Assume a current going through a straight wire. We know that pieces of magnetite line up in a circle

From magnetic field experiments, we learned

For a circle has radius \(R\), the magnetic field strength \(B\) $$ B \propto \frac{I}{R} \nonumber $$

For electric fields, we know

For a straight wire with uniformly distributed with positive charge, the electric field \(E\) at distance \(R\) is proportional as $$ E \propto \frac{1}{R} \nonumber $$ This is because, according to Coulomb’s law the electric field for electric monopoles (individual charges) falls off as \(1/R^2\). As you integrate that over the length of the wire, you get the \(1/R\) electric field.

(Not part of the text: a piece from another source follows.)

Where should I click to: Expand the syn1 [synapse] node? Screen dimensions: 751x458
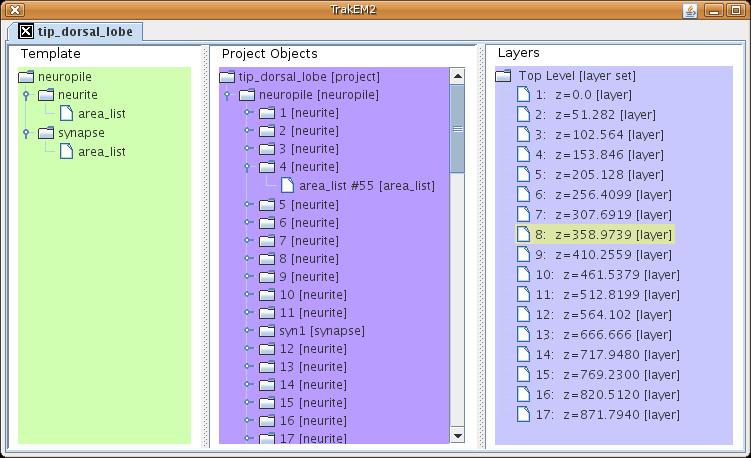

Even tough the direction is different, magnetic fields like electric fields fall off as \(1/R\). By analogy, it would be plausible that if magnetic monopoles existed, that the magnetic field would also fall off as \(1/R^2\).

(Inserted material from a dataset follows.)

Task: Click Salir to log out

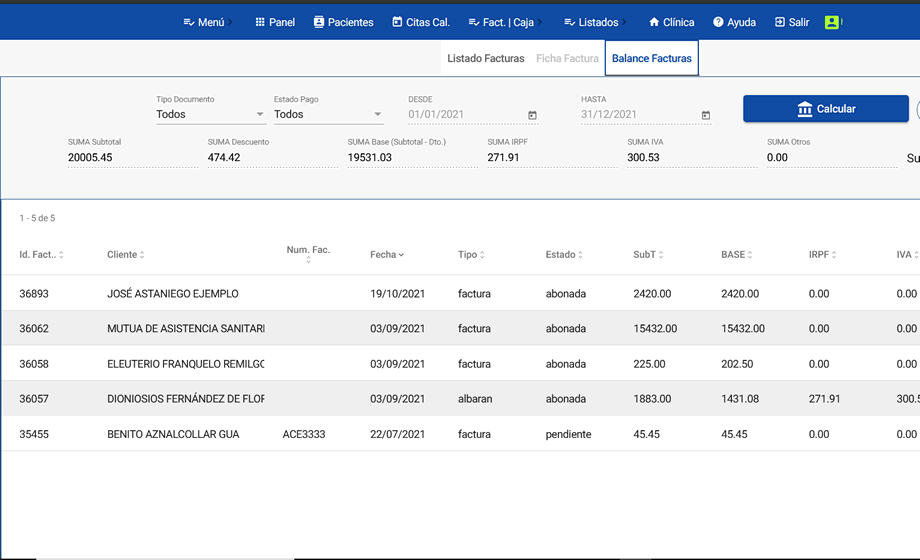Action: pos(791,22)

The simple fact that the magnetic field around a current wire falls off as \(1/R\), suggest that if you cut this wire up in little elements \(dl\), that each one of those elements contributes to the magnetic fields in inverse R-squared law. By integrating out over the whole wire, would then get the \(1/R\) fields.

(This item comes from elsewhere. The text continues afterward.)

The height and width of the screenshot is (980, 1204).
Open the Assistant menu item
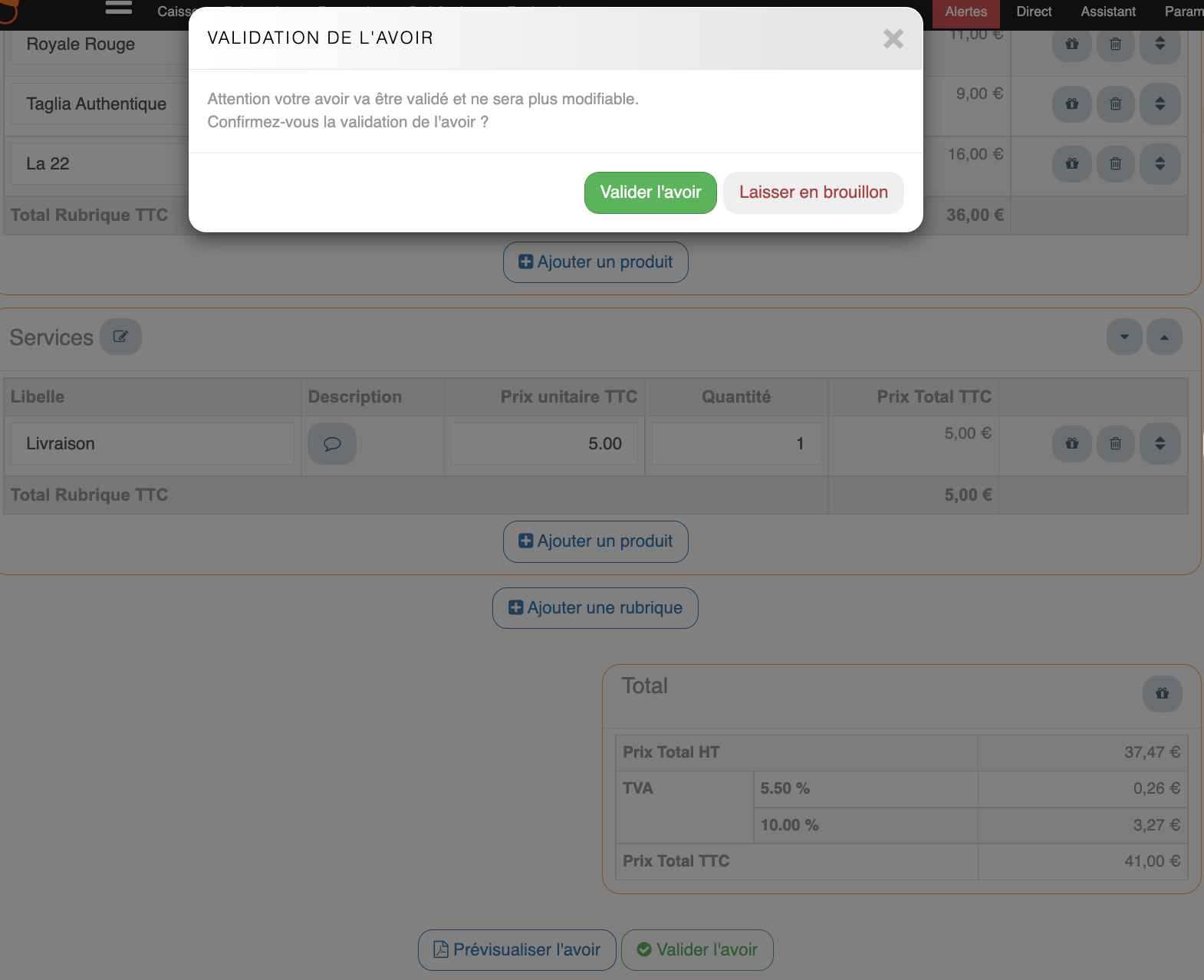[x=1107, y=12]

Biot and Savart formalized this

If you have a little current element \(d\vec l\), and the current \(I\) is in the same direction,

Then at distance \(r\), the contribution to the magnetic field \(d\vec B\) is $$ \shaded{ d\vec B = \frac{\mu_0 I}{4 \pi r^2}\,(d\vec l\times \hat r) } \tag{Biot-Savart} \label{eq:BiotSavart} $$

Where

- \(\hat r\) is to get the direction right
- \(\mu_0\) is the permeability of free space \(\approx 1.26\times 10^{-6}\,\rm{H/m}\)

### Examples

#### Straight wire

We can apply Biot-Savart’s law on a straight wire to find the magnetic field at distance \(R\)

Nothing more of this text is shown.